There are more than enough ocean energy projects in the works to meet the European Offshore Renewable Energy Strategy’s target of 100 MW by 2025, according to Ocean Energy Europe (OEE). 17 major projects are already in progress, representing over 160 MW of clean energy and €1.2bn of investment. But the clock is ticking: to get these projects over the finish line, the European Commission and Member States must deliver now on the Strategy’s key commitment of coordination on financial support.
Today, the Commission was presented with the industry knowledge it needs to kick off its collaboration with national & regional authorities: a detailed pipeline of the 17 wave and tidal projects that could hit EU waters by the end of 2025. There is no more time to lose in getting started – for projects to deploy by 2025, financial support needs to be in place within the next two years. This confidential study details the financial, technical and regulatory aspects of these projects, and makes recommendations for action at the EU level.
Catharina Sikow-Magny, Director at the Commission’s Energy DG received the publication today, ahead of her speech at the ‘Target 2025’ event, alongside MEPs Morten Petersen and Seán Kelly.

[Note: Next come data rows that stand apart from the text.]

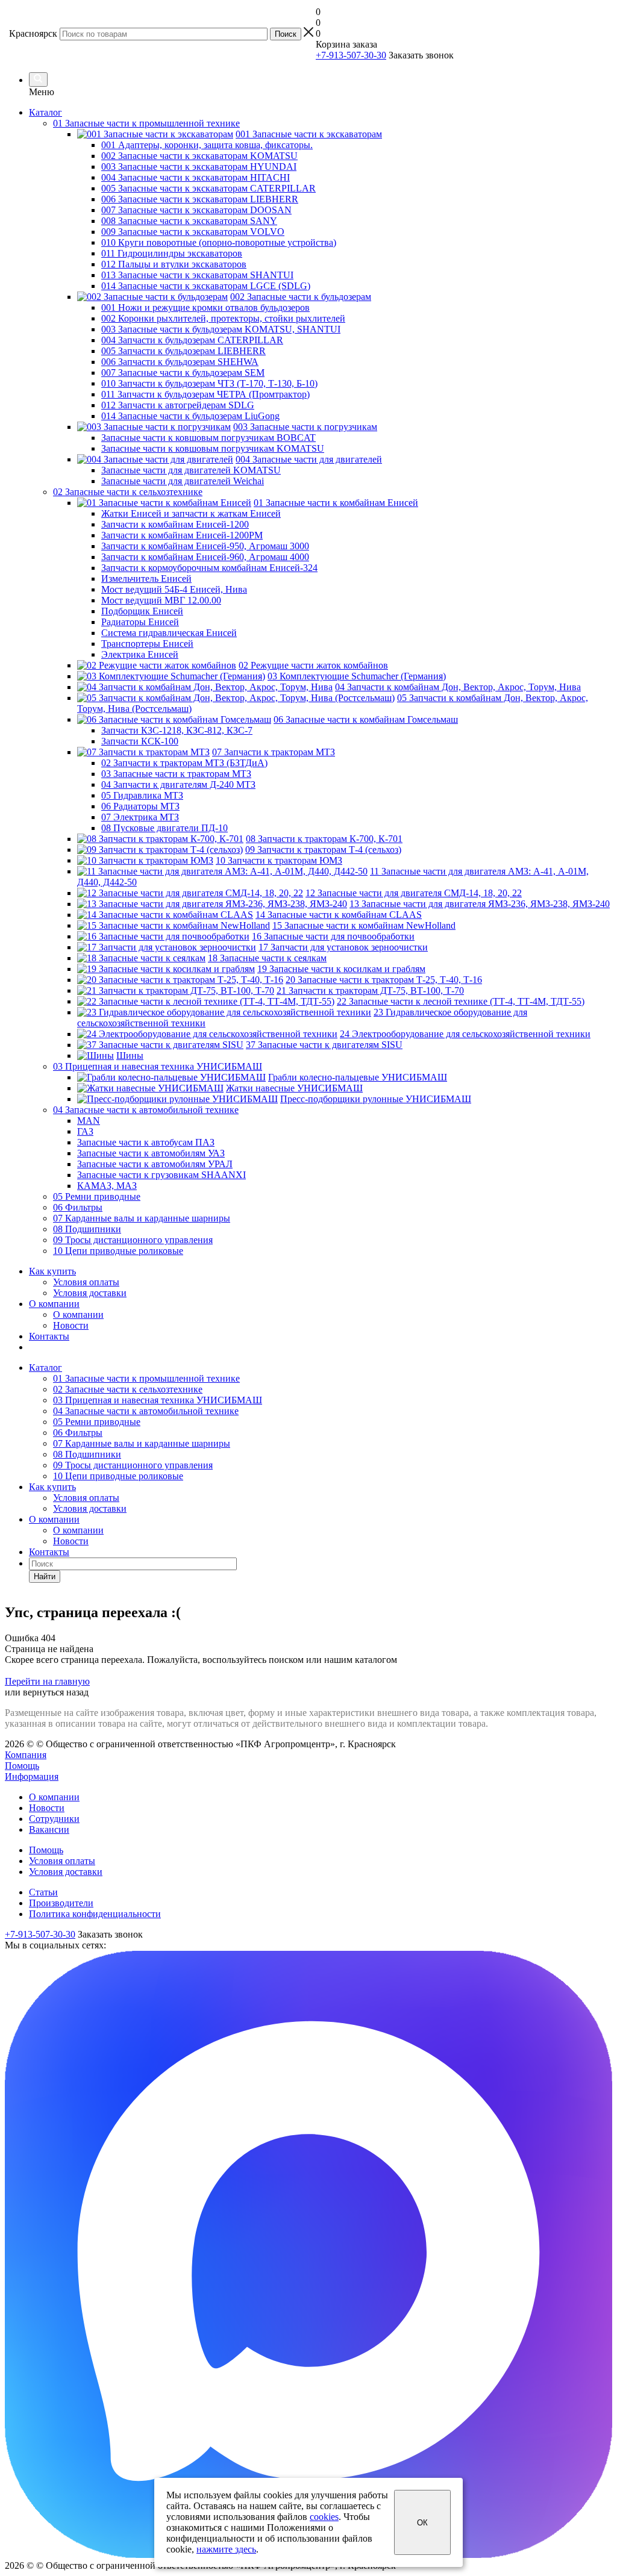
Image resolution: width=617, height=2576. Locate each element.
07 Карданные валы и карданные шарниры (141, 1443)
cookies (324, 2517)
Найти (44, 1576)
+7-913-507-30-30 (351, 55)
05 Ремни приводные (96, 1422)
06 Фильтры (77, 1432)
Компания (25, 1755)
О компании (54, 1304)
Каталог (45, 112)
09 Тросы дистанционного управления (133, 1465)
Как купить (52, 1271)
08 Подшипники (87, 1454)
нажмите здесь (226, 2549)
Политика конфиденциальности (95, 1914)
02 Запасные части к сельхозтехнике (127, 1389)
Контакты (49, 1336)
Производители (61, 1903)
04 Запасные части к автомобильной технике (146, 1411)
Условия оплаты (86, 1282)
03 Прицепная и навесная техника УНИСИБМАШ (157, 1400)
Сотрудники (54, 1818)
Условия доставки (90, 1293)
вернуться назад (56, 1692)
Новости (71, 1325)
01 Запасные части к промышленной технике (146, 1378)
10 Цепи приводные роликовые (118, 1476)
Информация (31, 1776)
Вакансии (49, 1829)
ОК (422, 2522)
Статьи (43, 1892)
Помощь (22, 1765)
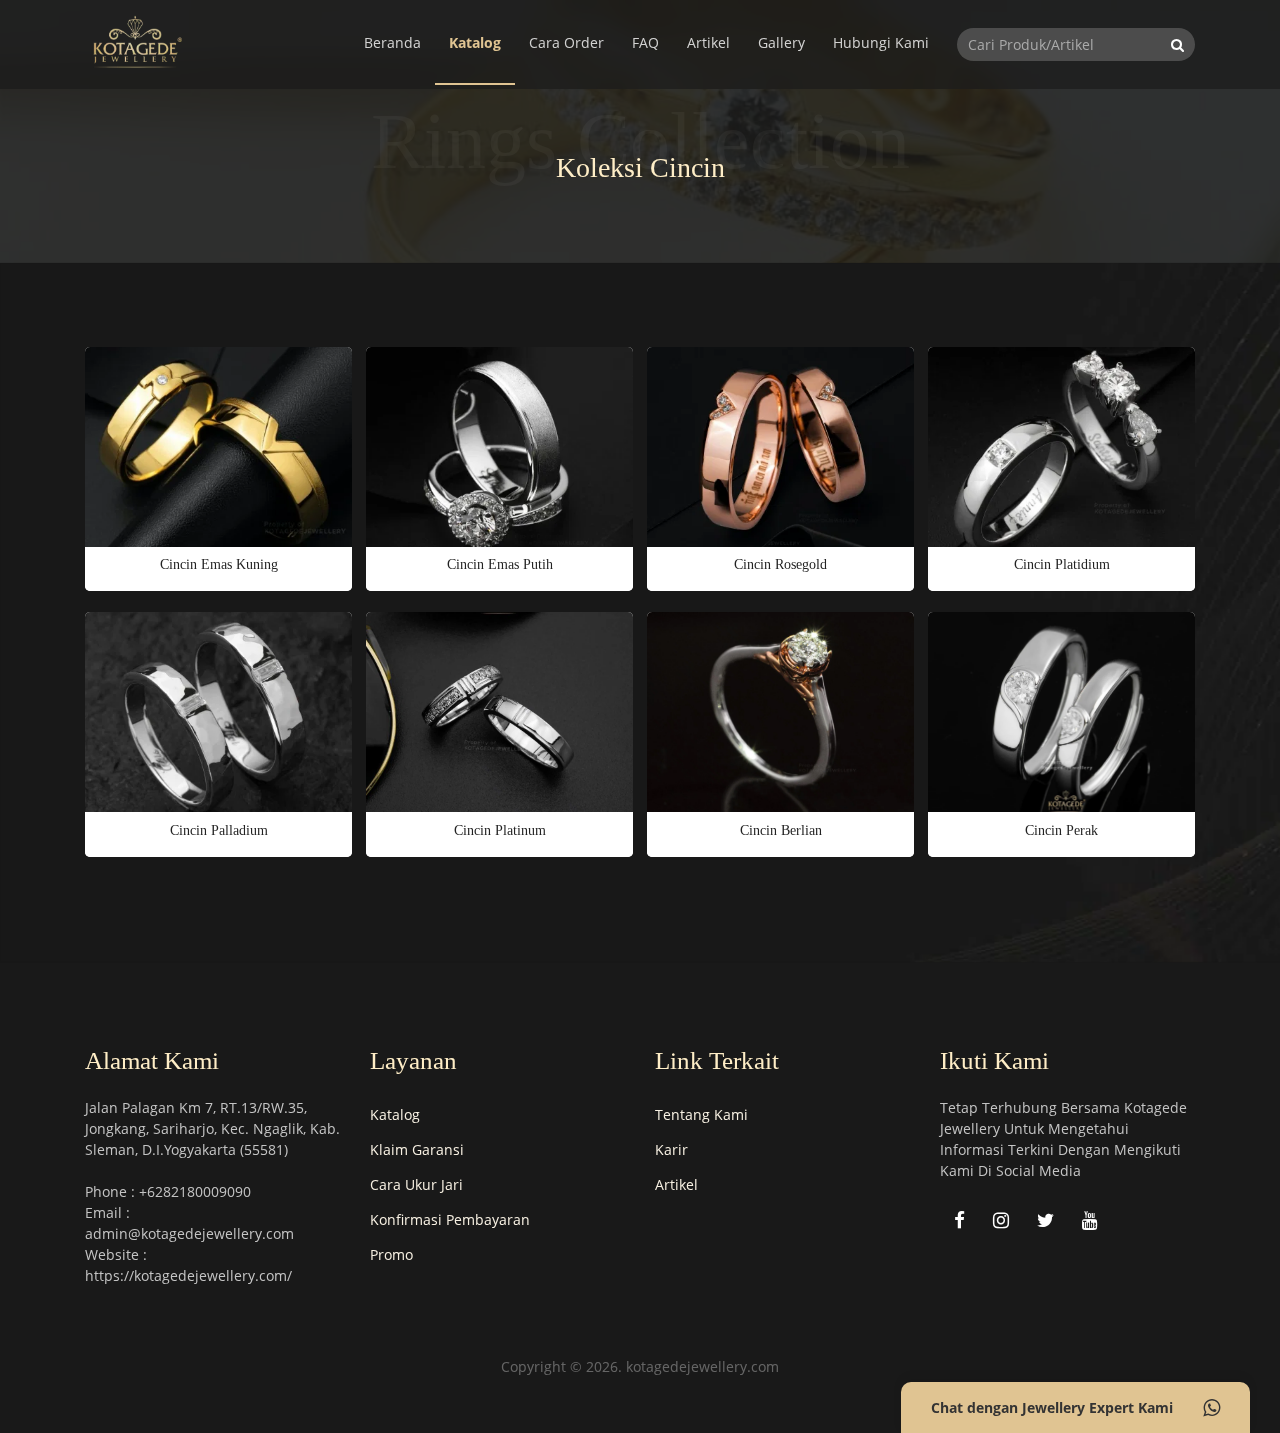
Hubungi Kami (881, 42)
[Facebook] (959, 1219)
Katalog (475, 42)
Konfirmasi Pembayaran (450, 1219)
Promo (391, 1254)
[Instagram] (1001, 1219)
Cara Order (566, 42)
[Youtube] (1090, 1219)
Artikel (708, 42)
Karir (671, 1149)
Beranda (392, 42)
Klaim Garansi (417, 1149)
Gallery (781, 42)
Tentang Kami (701, 1114)
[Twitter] (1045, 1219)
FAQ (645, 42)
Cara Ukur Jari (416, 1184)
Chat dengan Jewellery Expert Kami (1052, 1407)
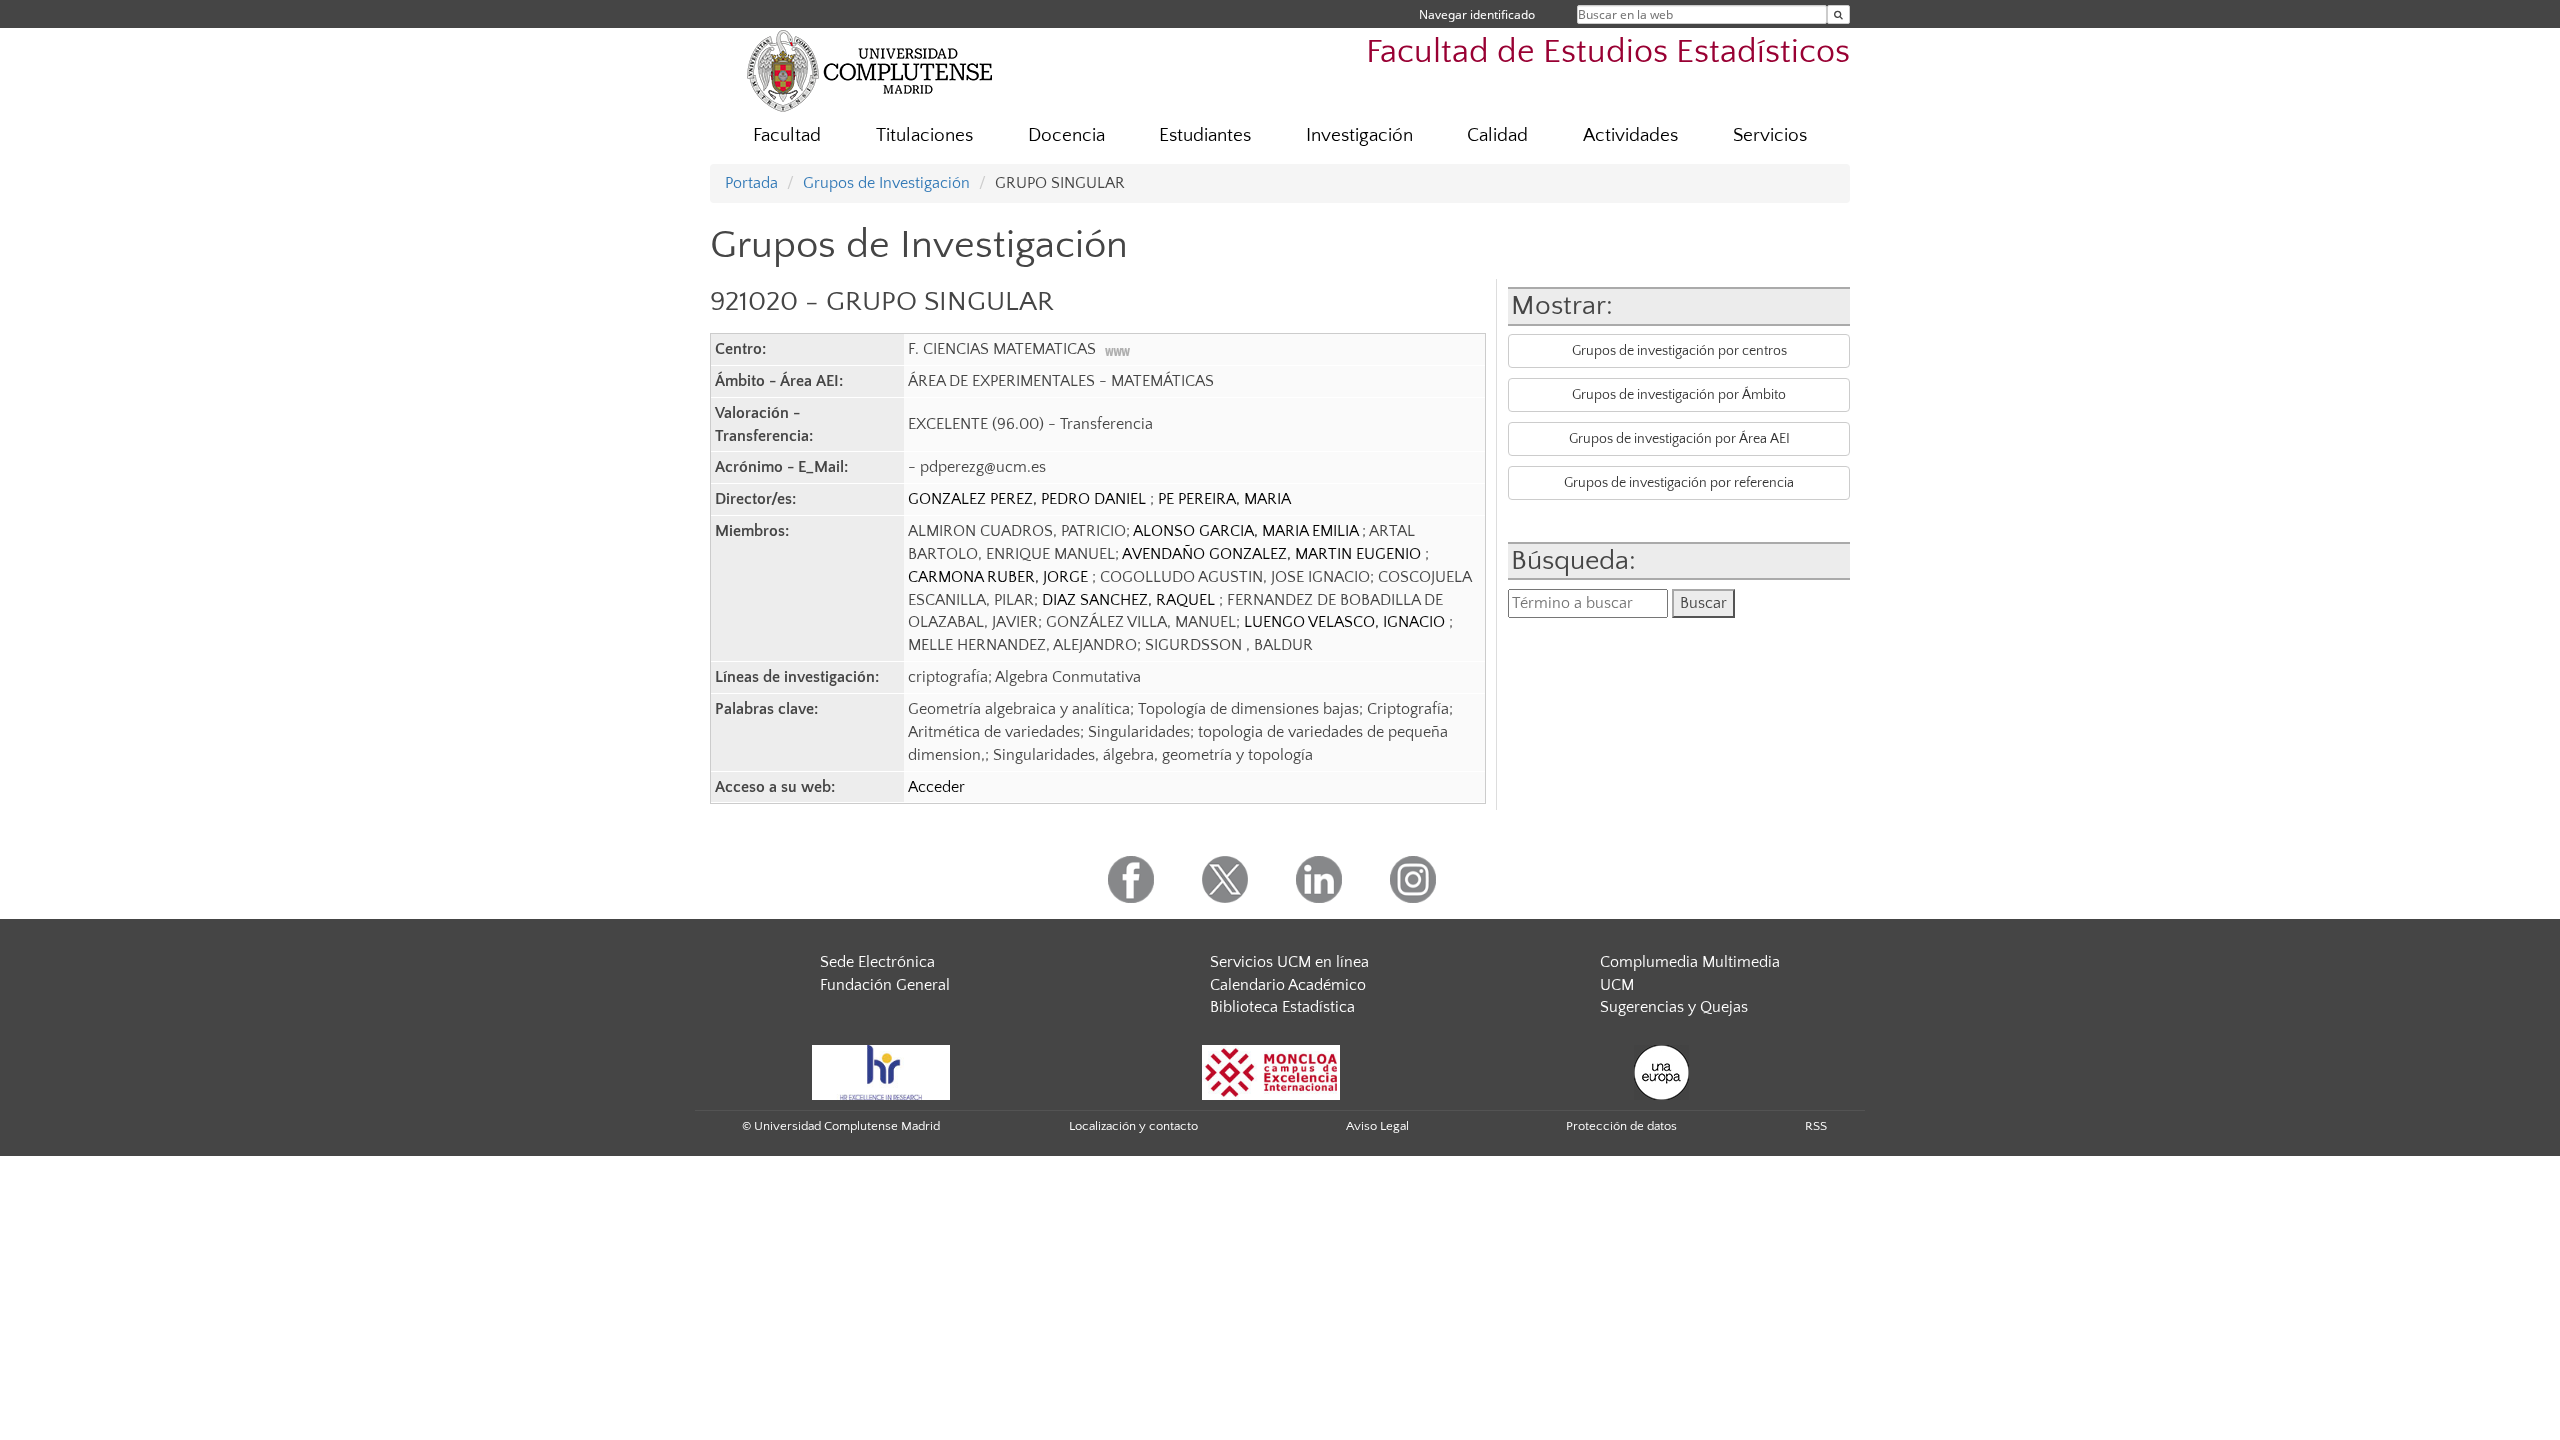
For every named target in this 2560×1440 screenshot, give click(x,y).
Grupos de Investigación (886, 183)
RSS (1816, 1126)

Ocean energy can help to decarbonise Europe. It can support variable renewables like wind and solar, deliver new jobs in deprived coastal regions, speed up oil & gas companies’ transition, and reinforce Europe’s position as a global economic champion in the field of renewable energy. In short, ocean energy embodies the core values of the European Green Deal. This is precisely why the Commission has set ambitious targets for the sector in its Strategy, and why they must now be delivered.
Ocean Energy Europe’s CEO, Rémi Gruet, commented:
“10% of the time to 2025 has already passed since the Strategy’s publication – now the Commission needs to turn its ambitious objectives into tangible actions. This new study serves as a ‘how to’ guide to do just that. Bringing transformational decarbonised new energy sources to market is exactly the kind of situation where European cooperation – the EU’s reason for existence – must come into its own.”